__Provided records__.
=== Begin Enclosure ===

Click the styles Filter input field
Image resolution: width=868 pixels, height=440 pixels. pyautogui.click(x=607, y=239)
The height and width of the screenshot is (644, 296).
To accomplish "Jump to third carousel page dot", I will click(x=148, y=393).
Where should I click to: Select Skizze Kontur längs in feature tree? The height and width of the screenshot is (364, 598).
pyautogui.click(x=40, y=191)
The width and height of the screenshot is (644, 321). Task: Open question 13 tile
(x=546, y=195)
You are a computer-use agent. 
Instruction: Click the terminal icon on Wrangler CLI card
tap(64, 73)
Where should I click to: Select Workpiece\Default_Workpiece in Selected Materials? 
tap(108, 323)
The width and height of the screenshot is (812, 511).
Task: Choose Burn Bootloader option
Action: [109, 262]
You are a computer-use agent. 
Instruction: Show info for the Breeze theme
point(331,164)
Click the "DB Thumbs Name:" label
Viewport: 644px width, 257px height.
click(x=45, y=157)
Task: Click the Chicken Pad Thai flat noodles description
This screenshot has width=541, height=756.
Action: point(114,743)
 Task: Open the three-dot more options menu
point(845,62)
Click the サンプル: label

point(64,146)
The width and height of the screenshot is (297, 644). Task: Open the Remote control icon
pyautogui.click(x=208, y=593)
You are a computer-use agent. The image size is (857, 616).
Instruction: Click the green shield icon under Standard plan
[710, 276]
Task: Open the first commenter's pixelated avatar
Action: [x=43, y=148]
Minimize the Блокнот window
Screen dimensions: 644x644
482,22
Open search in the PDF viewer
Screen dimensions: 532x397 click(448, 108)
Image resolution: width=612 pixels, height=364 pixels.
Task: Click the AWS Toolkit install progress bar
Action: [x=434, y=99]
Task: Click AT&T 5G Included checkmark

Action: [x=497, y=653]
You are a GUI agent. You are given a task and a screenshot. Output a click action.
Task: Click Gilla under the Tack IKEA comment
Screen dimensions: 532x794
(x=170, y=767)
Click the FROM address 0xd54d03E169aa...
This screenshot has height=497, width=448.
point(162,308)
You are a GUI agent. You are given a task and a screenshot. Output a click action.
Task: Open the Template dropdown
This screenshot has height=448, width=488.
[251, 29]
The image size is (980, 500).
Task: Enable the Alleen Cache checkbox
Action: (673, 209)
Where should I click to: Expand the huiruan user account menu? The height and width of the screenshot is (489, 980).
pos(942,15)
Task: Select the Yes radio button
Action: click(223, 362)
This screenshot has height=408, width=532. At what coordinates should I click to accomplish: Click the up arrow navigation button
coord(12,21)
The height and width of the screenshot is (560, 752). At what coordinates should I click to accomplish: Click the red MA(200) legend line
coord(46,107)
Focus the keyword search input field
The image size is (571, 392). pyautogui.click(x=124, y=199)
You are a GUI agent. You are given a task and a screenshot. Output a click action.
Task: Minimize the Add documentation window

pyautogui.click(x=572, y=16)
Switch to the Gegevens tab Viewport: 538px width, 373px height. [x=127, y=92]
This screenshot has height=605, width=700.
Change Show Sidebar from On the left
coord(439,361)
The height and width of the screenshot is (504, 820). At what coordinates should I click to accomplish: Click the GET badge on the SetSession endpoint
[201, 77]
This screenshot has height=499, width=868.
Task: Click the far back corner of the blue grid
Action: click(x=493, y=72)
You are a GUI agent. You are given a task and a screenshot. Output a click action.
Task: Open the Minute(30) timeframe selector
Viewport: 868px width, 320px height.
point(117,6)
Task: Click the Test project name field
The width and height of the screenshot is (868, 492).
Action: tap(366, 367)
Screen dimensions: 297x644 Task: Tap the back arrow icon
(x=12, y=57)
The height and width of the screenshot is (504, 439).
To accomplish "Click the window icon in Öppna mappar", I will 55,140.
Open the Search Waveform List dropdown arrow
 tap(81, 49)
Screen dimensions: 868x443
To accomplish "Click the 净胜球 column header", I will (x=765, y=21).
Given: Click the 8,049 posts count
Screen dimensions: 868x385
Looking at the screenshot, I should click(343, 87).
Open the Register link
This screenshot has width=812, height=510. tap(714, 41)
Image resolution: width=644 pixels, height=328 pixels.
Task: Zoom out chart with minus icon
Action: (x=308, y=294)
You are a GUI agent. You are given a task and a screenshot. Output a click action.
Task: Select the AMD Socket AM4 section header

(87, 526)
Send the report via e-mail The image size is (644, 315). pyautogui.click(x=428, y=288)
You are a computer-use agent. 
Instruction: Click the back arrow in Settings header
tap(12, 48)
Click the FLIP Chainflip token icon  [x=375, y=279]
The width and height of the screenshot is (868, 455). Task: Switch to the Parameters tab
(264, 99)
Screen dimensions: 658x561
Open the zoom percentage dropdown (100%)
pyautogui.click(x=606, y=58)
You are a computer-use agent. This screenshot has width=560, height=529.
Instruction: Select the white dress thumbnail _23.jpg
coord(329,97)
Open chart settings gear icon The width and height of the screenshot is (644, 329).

=== End Enclosure ===

__Exercise goal__.
Above are the records; report each line in them that includes the word "will".

__Output of the task__.
To accomplish "Jump to third carousel page dot", I will click(x=148, y=393).
To accomplish "Click the window icon in Öppna mappar", I will 55,140.
To accomplish "Click the 净胜球 column header", I will (x=765, y=21).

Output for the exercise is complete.